Historiquement, les mouvements extrémistes prospèrent dans les contextes de chaos : la Somalie dans les années 1990, le nord du Mali en 2012, ou encore la Syrie après 2011. Le Soudan semble aujourd’hui suivre cette trajectoire. Le vide du pouvoir favorise non seulement la présence des groupes existants, mais attire aussi de nouvelles factions cherchant à établir des bases arrière dans la région du Darfour ou le Kordofan.

4. De l’État refuge à l’État exportateur du terrorisme

Sous le régime islamiste d’Omar el-Béchir, le Soudan a accueilli des combattants issus d’Égypte, de Libye, d’Algérie, du Nigeria, d’Irak et d’Afghanistan. Cette tradition d’accueil s’est transformée en réseau transnational durable. Aujourd’hui, les tensions internes pourraient de nouveau activer ces circuits clandestins.

Le Soudan risque ainsi de jouer un double rôle :

 • Refuge : en abritant les groupes fuyant la pression militaire dans le Sahel et la Corne de l’Afrique.

 • Exportateur : en servant de base logistique pour la planification d’opérations terroristes régionales.

Les implications dépassent le cadre africain : un renforcement des réseaux jihadistes soudanais pourrait influencer la sécurité de la Méditerranée et de l’Europe du Sud, notamment via les routes migratoires du Sahel.

Conclusion

La guerre civile soudanaise représente une menace multidimensionnelle : humanitaire, politique et sécuritaire. Au-delà de la déstabilisation interne, elle ouvre la voie à une reconfiguration du terrorisme africain, dont Khartoum pourrait devenir le centre névralgique.

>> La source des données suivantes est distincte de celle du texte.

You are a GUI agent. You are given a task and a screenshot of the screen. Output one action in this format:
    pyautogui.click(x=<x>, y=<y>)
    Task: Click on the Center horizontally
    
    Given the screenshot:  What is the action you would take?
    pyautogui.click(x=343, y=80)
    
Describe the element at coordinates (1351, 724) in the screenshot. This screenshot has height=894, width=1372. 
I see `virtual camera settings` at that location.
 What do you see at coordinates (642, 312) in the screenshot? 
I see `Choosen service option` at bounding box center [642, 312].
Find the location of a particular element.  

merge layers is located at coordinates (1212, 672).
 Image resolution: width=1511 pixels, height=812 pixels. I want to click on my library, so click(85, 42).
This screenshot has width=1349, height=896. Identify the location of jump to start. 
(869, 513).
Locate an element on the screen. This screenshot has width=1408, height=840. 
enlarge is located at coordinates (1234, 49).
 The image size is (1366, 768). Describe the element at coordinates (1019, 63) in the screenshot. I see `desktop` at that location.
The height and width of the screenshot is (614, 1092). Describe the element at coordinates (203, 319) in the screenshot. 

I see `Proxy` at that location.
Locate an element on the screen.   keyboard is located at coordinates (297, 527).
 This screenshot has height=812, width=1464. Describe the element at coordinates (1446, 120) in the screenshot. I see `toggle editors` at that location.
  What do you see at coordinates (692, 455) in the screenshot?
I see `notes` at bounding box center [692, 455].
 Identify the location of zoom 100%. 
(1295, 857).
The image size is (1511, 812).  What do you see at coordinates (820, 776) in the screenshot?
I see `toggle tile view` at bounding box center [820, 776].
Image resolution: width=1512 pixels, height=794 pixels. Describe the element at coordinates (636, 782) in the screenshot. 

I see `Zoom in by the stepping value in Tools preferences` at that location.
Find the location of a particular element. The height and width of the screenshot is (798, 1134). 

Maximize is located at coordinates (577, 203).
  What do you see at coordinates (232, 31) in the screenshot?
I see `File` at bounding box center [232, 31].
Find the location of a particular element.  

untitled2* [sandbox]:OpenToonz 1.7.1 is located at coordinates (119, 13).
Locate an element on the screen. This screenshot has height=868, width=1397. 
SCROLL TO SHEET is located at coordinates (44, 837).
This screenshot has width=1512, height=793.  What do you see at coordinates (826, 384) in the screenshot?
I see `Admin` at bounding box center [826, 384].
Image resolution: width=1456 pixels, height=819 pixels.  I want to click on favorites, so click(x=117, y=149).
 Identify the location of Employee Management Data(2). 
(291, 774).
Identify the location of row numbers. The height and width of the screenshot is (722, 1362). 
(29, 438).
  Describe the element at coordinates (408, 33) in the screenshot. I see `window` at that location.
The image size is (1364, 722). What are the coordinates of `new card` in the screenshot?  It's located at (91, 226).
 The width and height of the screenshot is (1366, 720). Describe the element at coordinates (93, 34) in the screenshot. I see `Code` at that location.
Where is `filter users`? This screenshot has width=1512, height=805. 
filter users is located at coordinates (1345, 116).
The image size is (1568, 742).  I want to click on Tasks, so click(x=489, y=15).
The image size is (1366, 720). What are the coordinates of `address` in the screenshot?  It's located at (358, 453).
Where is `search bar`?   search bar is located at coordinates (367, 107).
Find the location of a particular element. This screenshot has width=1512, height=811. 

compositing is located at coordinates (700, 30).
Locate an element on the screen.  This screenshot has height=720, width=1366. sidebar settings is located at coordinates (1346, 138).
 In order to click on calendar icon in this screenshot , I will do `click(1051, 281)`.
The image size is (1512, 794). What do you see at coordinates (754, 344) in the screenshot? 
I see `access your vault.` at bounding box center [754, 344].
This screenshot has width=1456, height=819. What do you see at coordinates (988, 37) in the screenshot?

L’inaction internationale accentue le risque de transformation du Soudan en un nouvel épicentre djihadiste comparable à l’Afghanistan des années 1990. Seule une intervention diplomatique concertée — menée par les Nations unies, l’Union africaine et les puissances régionales — peut encore prévenir cette dérive.

La restauration d’un gouvernement civil et la réforme du secteur de la sécurité constituent des priorités absolues pour éviter que le Soudan ne devienne le principal incubateur du terrorisme en Afrique et une menace directe pour la sécurité mondiale.